> _REQUIREMENT_:
Copy out, word for word, the entries from the line containing "868x390 pixels." through the end of the entries, including both of those lines.

>> Begin INPUT

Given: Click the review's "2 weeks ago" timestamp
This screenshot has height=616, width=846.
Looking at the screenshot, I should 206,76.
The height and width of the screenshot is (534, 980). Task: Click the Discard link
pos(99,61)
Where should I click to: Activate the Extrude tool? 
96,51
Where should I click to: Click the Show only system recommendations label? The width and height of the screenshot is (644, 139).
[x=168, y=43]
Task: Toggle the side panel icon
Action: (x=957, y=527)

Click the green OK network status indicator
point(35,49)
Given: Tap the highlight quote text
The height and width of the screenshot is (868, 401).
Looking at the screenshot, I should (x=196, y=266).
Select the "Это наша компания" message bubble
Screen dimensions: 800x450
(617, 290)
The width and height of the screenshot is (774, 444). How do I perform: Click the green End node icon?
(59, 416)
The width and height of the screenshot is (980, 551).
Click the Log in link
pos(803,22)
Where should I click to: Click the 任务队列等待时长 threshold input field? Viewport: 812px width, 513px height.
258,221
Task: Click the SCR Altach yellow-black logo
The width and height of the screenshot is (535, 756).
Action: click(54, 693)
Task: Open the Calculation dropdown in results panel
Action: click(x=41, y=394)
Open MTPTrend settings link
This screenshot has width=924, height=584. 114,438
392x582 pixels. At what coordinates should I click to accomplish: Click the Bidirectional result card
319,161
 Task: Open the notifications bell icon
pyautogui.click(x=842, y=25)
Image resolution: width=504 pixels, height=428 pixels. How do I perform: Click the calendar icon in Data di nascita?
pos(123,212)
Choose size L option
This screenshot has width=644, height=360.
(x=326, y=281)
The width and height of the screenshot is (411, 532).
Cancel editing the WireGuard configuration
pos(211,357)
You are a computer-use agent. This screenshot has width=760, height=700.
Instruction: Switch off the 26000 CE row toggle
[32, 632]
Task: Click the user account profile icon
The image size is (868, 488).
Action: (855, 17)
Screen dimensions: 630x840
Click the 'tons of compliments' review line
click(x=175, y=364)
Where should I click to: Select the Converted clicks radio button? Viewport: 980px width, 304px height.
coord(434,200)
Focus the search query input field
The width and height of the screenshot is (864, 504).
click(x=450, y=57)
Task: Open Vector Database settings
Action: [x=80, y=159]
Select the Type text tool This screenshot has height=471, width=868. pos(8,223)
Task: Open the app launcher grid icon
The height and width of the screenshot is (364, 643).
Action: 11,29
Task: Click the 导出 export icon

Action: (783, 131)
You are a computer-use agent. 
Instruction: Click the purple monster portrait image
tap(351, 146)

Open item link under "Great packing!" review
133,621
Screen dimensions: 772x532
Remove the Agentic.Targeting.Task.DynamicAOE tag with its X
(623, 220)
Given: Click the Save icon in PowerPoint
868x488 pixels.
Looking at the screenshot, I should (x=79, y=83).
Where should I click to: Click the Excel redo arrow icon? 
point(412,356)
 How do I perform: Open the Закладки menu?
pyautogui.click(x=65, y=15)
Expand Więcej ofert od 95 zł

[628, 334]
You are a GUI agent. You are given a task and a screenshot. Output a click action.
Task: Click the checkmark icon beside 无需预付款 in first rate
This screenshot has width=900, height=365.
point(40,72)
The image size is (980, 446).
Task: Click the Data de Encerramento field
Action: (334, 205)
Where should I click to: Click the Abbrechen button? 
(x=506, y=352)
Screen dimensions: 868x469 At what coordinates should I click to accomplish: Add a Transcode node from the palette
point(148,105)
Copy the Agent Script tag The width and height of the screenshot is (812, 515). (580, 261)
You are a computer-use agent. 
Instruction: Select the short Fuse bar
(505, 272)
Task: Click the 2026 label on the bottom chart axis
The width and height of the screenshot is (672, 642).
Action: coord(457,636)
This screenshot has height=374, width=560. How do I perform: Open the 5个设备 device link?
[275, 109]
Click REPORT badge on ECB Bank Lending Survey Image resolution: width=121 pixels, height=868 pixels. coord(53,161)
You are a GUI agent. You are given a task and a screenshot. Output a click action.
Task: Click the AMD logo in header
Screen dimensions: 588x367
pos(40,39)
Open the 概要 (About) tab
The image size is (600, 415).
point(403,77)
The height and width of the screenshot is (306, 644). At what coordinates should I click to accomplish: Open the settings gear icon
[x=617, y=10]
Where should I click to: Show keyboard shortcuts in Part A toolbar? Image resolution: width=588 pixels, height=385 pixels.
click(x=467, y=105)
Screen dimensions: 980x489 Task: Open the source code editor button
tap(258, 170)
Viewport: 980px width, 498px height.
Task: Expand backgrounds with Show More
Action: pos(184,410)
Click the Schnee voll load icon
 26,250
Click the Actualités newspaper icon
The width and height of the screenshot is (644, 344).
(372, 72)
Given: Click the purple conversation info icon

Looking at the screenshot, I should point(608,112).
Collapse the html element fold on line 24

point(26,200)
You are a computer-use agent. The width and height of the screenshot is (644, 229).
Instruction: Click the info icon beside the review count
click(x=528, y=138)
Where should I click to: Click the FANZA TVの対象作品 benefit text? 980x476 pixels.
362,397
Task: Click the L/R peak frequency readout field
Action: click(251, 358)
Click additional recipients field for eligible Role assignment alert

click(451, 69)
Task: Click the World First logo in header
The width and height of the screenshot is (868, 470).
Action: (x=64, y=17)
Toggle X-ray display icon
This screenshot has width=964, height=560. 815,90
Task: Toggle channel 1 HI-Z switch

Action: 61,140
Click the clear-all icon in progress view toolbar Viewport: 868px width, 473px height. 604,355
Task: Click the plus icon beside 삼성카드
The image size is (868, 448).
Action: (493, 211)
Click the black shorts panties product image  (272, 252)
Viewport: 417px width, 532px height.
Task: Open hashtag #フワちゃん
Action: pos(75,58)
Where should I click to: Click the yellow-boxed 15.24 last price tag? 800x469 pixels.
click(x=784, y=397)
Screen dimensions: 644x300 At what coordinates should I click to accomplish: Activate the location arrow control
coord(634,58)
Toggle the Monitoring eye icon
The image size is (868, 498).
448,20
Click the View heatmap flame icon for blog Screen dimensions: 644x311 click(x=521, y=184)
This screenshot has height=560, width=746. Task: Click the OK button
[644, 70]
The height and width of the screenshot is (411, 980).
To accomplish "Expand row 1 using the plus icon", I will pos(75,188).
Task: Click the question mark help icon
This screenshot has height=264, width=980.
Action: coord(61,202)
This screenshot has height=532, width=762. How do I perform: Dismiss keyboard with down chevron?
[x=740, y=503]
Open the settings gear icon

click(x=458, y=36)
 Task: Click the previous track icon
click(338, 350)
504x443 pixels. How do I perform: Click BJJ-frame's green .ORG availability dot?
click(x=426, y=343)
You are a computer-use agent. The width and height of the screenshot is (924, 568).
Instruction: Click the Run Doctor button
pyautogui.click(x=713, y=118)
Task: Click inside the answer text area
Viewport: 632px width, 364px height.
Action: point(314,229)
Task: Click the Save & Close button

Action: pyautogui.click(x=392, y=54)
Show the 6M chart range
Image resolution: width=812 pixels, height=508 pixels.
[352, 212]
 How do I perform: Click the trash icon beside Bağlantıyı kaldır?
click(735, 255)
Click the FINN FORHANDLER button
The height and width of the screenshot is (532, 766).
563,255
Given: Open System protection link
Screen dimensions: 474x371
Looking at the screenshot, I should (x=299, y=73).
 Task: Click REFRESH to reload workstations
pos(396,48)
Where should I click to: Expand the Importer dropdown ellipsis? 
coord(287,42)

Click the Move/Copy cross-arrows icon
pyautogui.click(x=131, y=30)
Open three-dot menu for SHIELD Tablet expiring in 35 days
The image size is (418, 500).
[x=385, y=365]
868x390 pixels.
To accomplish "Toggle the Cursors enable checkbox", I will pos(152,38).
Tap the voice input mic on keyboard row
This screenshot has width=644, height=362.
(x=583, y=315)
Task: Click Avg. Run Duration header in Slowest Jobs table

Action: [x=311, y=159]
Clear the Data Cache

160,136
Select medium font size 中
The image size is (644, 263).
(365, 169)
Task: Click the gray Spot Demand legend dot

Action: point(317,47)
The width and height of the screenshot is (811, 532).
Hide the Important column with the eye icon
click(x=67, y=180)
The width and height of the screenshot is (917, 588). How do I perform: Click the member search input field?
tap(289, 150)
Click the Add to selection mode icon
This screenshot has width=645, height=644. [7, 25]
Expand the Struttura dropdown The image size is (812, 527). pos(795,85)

>> End INPUT

> _FULL OUTPUT_:
868x390 pixels.
To accomplish "Toggle the Cursors enable checkbox", I will pos(152,38).
Tap the voice input mic on keyboard row
This screenshot has width=644, height=362.
(x=583, y=315)
Task: Click Avg. Run Duration header in Slowest Jobs table

Action: [x=311, y=159]
Clear the Data Cache

160,136
Select medium font size 中
The image size is (644, 263).
(365, 169)
Task: Click the gray Spot Demand legend dot

Action: point(317,47)
The width and height of the screenshot is (811, 532).
Hide the Important column with the eye icon
click(x=67, y=180)
The width and height of the screenshot is (917, 588). How do I perform: Click the member search input field?
tap(289, 150)
Click the Add to selection mode icon
This screenshot has width=645, height=644. [7, 25]
Expand the Struttura dropdown The image size is (812, 527). pos(795,85)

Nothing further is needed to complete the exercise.